British prime minister Benjamin Disraeli (George Arliss) receives support from his loving wife (Florence Arliss) while attempting to purchase the Suez Canal. Meanwhile, he craftily prevents a Russian spy (Doris Lloyd) from passing along state secrets, and encourages a young nobleman (Anthony Bushell) to act boldly on behalf of his sweetheart (Joan Bennett).

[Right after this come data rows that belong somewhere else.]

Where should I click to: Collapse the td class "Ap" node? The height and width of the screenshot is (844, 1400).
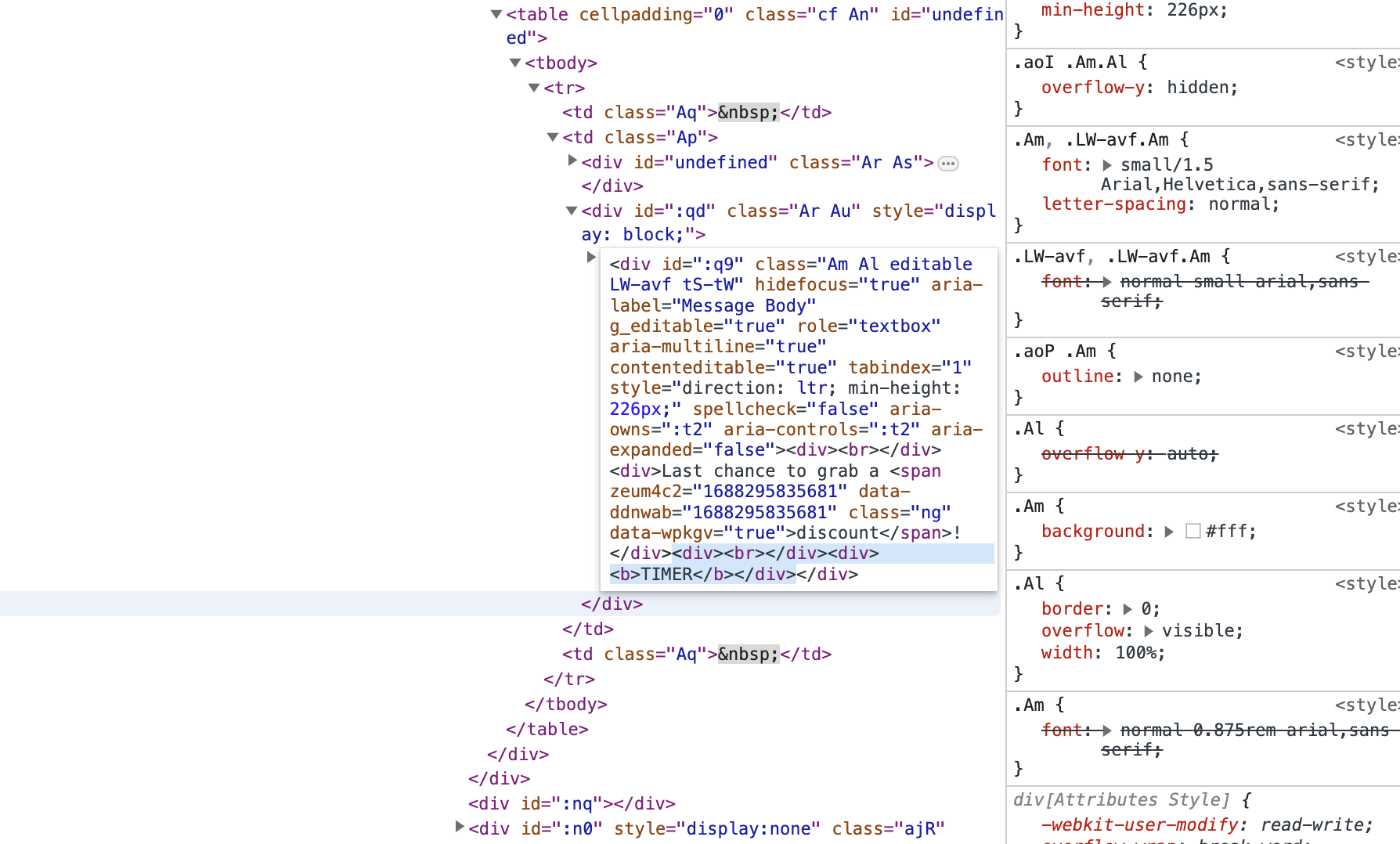point(552,137)
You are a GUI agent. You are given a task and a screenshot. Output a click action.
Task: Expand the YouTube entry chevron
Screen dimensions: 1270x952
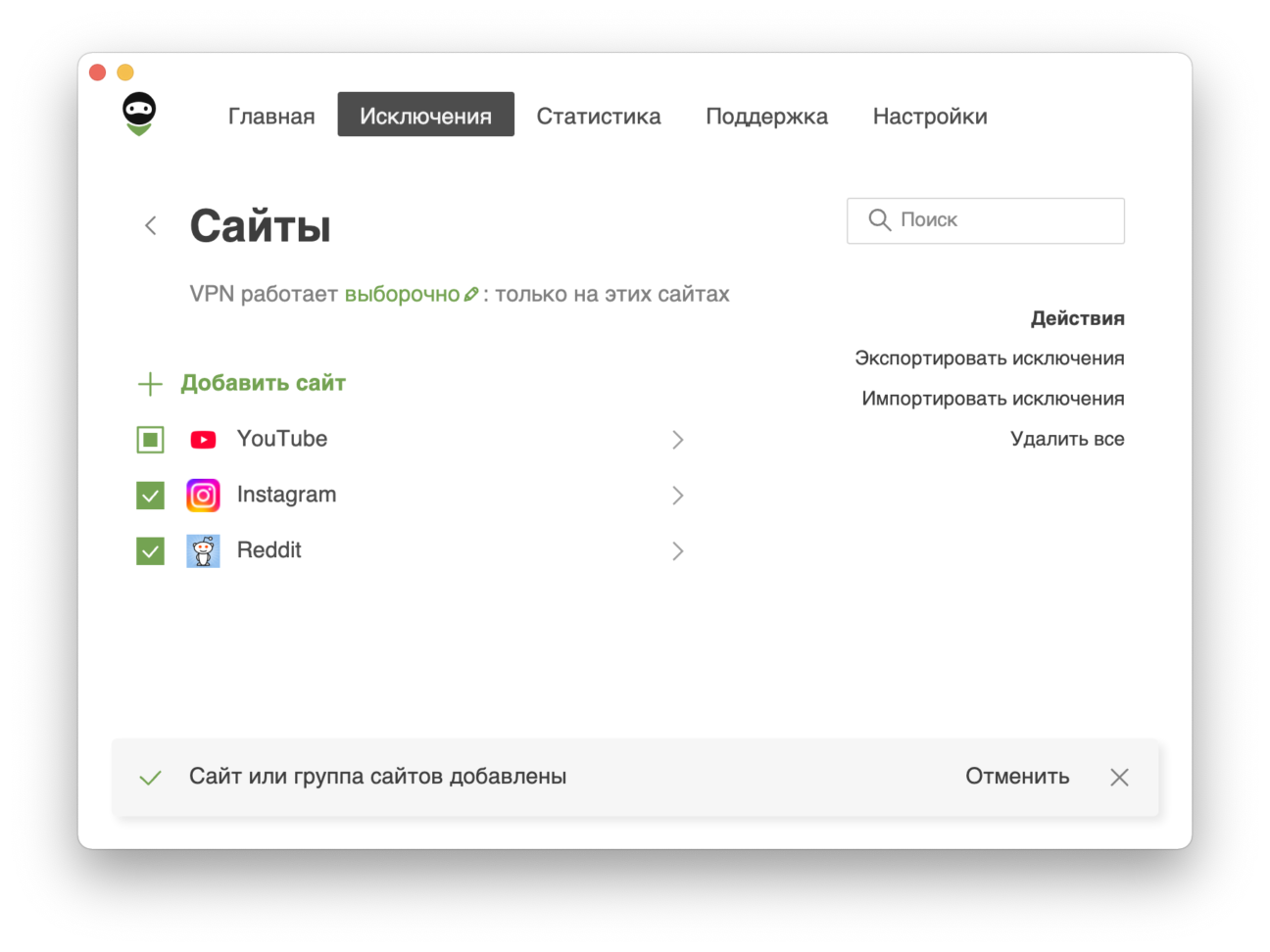[x=677, y=440]
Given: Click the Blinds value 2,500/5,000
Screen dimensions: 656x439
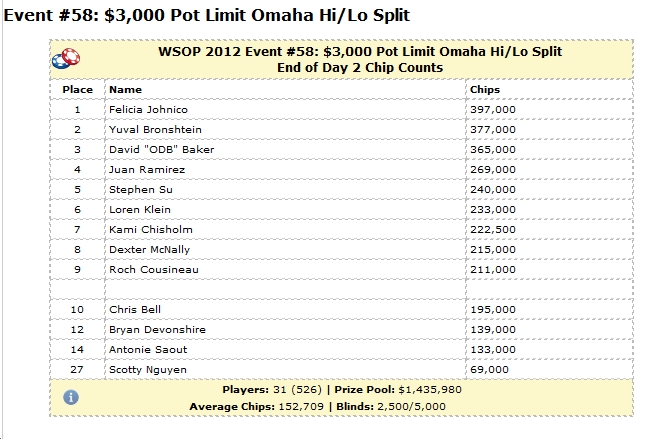Looking at the screenshot, I should (x=411, y=406).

This early biopic about a certain high-stakes segment of imperialist British Prime Minister Benjamin Disraeli‘s life is notable for George Arliss’s Oscar-winning performance in the title role, in which he “betrays not the slightest anxiety concerning the propinquity of that frequently treacherous device, the microphone” (according to Mordaunt Hall’s review for the New York Times). Modern film fanatics will likely be unfamiliar with either Arliss or the real-life politician he’s inhabiting — yet Arliss does an admirable job showing us a deeply invested and clever man who understands the intricacies of global negotiations, is keenly attuned to counter-intelligence tactics, and adores his wife above all else. Unfortunately, the storyline is far too static and stagebound, and the side romance is an obviously fictionalized distraction. Only Oscar-winner completists need seek this one out.
Redeeming Qualities and Moments:
- George Arliss as Benjamin Disraeli
No; I think this one is strictly for Oscar completists.